ACTIVITY → Please retype the lines below, starting from the line with "has height=745, width=1024." up to and including the line with "The height and width of the screenshot is (496, 600).", and give back nothing else.

DATA PROVIDED →
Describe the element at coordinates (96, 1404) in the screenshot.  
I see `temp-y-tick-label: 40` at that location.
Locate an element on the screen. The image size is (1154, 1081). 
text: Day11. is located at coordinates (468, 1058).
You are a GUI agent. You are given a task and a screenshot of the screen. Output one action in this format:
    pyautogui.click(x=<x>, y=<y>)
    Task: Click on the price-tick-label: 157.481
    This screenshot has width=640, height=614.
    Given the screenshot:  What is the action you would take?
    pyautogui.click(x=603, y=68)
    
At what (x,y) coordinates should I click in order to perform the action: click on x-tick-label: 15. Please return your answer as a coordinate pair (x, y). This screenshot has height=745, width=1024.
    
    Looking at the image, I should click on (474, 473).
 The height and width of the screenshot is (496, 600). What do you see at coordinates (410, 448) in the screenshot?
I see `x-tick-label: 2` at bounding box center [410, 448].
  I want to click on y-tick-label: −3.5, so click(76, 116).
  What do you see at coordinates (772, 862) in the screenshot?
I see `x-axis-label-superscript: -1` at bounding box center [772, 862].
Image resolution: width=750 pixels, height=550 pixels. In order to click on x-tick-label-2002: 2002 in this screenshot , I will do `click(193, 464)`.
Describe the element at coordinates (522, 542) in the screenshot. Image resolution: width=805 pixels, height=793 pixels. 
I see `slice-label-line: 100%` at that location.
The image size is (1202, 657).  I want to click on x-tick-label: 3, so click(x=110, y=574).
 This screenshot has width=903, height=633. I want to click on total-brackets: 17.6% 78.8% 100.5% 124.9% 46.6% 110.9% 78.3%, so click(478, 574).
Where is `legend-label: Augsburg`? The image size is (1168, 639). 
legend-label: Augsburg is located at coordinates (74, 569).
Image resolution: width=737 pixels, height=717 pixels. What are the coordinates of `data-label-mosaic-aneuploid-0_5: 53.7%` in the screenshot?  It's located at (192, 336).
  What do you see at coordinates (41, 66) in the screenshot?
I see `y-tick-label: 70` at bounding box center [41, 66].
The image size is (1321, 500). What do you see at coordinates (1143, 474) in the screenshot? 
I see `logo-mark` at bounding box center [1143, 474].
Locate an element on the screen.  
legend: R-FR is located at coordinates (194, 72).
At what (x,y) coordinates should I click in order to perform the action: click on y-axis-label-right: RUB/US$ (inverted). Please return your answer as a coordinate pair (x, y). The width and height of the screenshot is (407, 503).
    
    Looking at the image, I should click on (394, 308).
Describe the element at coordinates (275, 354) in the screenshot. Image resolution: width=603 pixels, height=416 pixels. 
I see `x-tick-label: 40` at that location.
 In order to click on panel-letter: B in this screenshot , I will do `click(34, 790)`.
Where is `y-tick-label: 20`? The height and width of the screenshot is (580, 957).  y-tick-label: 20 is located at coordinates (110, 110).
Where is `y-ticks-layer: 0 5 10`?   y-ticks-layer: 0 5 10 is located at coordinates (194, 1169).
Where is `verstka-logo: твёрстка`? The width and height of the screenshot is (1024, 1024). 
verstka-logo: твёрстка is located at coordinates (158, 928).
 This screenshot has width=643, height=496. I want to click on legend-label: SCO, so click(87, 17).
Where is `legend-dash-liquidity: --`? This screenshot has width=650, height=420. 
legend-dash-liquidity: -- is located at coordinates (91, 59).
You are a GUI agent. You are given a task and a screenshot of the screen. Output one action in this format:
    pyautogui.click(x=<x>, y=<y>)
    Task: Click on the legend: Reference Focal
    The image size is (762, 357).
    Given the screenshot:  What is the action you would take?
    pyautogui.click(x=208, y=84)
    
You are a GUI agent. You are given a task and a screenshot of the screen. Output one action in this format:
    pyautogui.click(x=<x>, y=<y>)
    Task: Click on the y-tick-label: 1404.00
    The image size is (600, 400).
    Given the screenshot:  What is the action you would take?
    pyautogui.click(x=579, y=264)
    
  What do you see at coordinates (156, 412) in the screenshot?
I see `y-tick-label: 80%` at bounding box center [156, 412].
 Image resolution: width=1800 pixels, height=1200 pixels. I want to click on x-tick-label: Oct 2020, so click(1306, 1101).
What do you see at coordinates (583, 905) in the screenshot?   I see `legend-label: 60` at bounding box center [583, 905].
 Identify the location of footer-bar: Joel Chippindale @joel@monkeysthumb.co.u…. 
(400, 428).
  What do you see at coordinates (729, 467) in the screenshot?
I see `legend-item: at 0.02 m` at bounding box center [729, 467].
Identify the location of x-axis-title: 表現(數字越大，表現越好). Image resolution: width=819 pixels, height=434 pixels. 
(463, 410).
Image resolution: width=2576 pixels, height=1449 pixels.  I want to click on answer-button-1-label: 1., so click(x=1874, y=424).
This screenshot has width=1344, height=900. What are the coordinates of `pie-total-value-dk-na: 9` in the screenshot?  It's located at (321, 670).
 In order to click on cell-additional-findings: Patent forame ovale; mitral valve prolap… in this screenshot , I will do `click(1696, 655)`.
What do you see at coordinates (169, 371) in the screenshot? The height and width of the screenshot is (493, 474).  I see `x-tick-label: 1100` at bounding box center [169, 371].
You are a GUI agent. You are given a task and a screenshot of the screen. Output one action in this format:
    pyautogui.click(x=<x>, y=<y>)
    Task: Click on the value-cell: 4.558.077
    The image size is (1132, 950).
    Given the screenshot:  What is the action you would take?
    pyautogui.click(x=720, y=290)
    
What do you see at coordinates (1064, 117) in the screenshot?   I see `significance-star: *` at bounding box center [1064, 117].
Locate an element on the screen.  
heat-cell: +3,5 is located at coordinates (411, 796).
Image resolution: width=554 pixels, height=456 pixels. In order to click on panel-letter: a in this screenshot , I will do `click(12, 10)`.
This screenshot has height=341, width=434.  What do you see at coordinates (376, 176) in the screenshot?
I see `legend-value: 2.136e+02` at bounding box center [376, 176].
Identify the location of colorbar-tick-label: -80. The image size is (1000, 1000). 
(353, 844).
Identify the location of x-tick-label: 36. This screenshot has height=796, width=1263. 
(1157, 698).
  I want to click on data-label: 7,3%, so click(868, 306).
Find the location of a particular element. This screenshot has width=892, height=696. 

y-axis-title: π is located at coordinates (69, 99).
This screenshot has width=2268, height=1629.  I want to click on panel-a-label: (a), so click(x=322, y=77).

SOLUTION TO THE EXERCISE →
At what (x,y) coordinates should I click in order to perform the action: click on x-tick-label: 15. Please return your answer as a coordinate pair (x, y). This screenshot has height=745, width=1024.
    
    Looking at the image, I should click on (474, 473).
 The height and width of the screenshot is (496, 600). What do you see at coordinates (410, 448) in the screenshot?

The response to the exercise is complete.